Counting the lines of the records below, how many include the word "width"? Answer with the number only.

*** Excerpted records

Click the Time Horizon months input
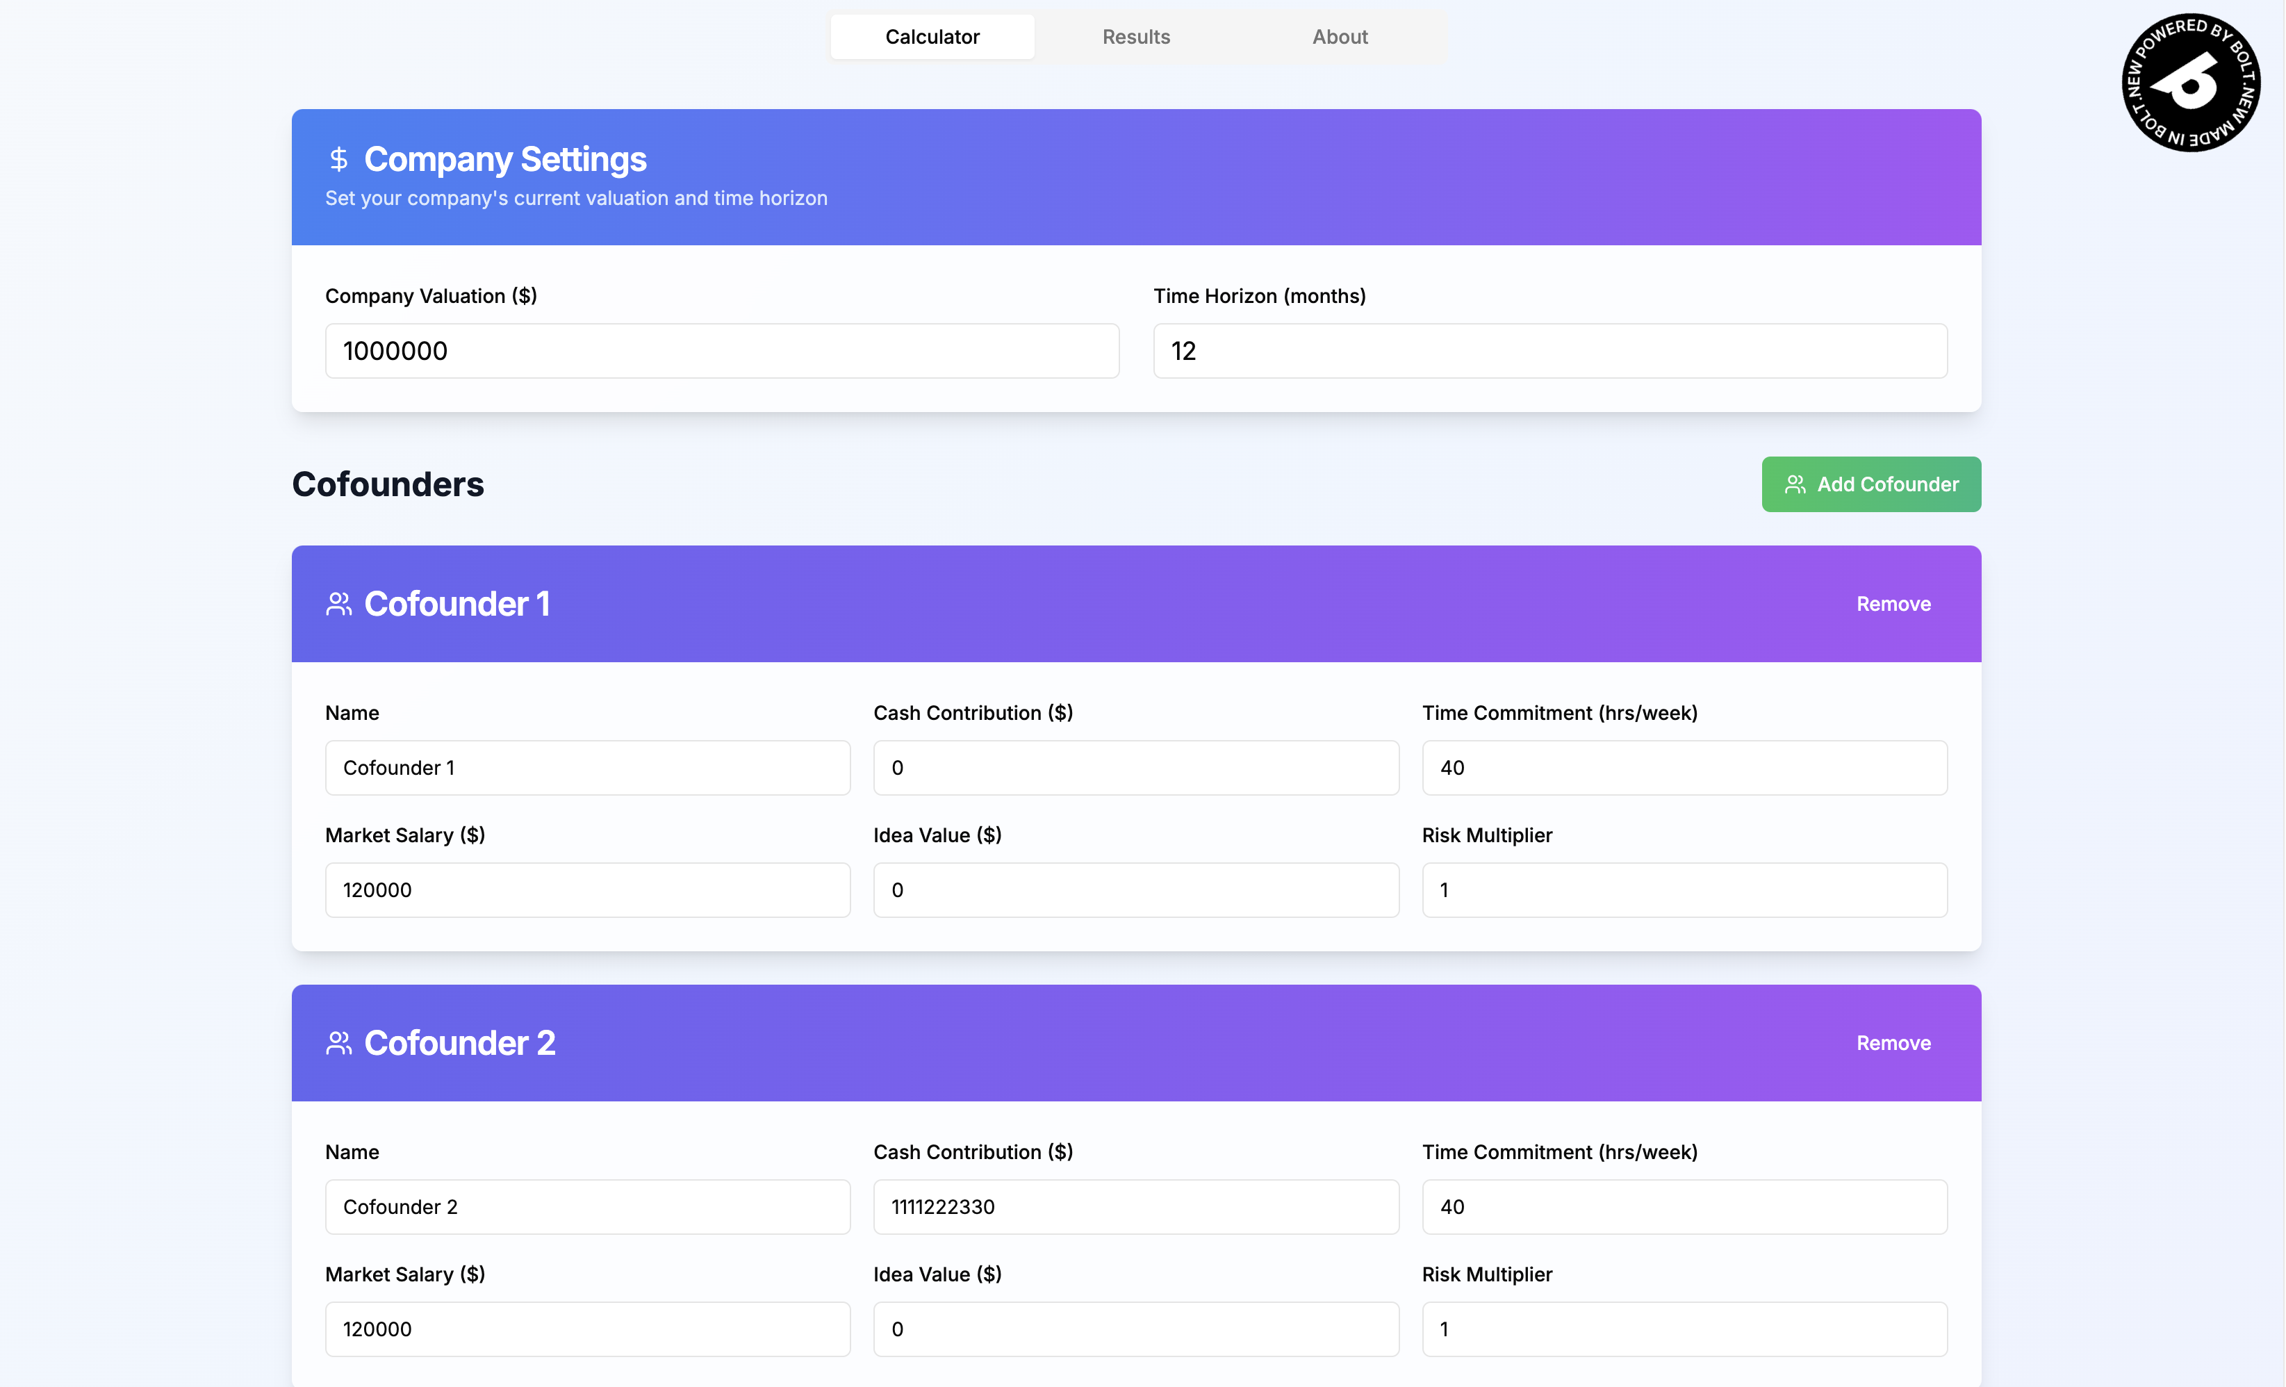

******
*** Excerpted records

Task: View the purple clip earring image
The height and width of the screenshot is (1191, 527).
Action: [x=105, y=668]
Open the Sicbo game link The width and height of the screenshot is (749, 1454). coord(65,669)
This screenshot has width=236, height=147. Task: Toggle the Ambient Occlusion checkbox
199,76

******

* **Task solution**
3